The Brinkworth Brook is a tributary of the Bristol Avon. It rises near Broad Hinton in Wiltshire in the West Country of England, and flows in a north and then westerly direction, joining the Avon at Great Somerford.

==Course==
The Brinkworth Brook rises at Broad Town, just north of Broad Hinton, near Royal Wootton Bassett. It flows first in a northerly direction, and then just south of Royal Wootton Bassett it is joined by minor tributaries from Westlea in Swindon and a reservoir at Tockenham Wick. The stream then passes under the M4 motorway and turns to the west past Brinkworth, joined on the right by the Thunder Brook near Dovey's Farm.
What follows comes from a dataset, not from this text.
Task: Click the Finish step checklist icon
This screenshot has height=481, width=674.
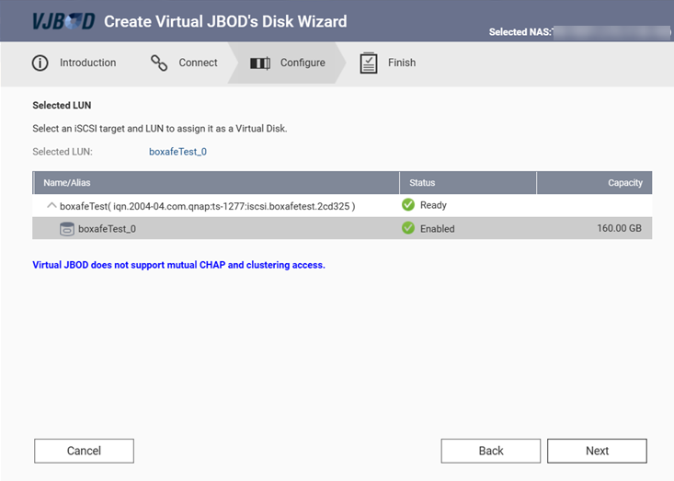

At Somerford Bridge the Brinkworth Brook turns south and joins the Bristol Avon near Dauntsey House at Great Somerford.

==History==
The brook forms the southern and part of the western boundaries of the parish of Brinkworth. There is evidence of a watermill, possibly on the Brinkworth Brook in the 16th century.

==Natural history==
The Brinkworth Brook is typical of Wiltshire's chalk streams, with gravelled beds. Floating water crowfoot Ranunculus, Desmoulin's whorl snail, the sedge Carex and the reeds Phragmitesand Glyceria maxima. In addition, "diverse fish assemblages, and [..] varied aquatic invertebrate fauna" are to be found.

==Hydrology==
The Brinkworth Brook suffers from pollution from highway run-off, specifically the M4 motorway.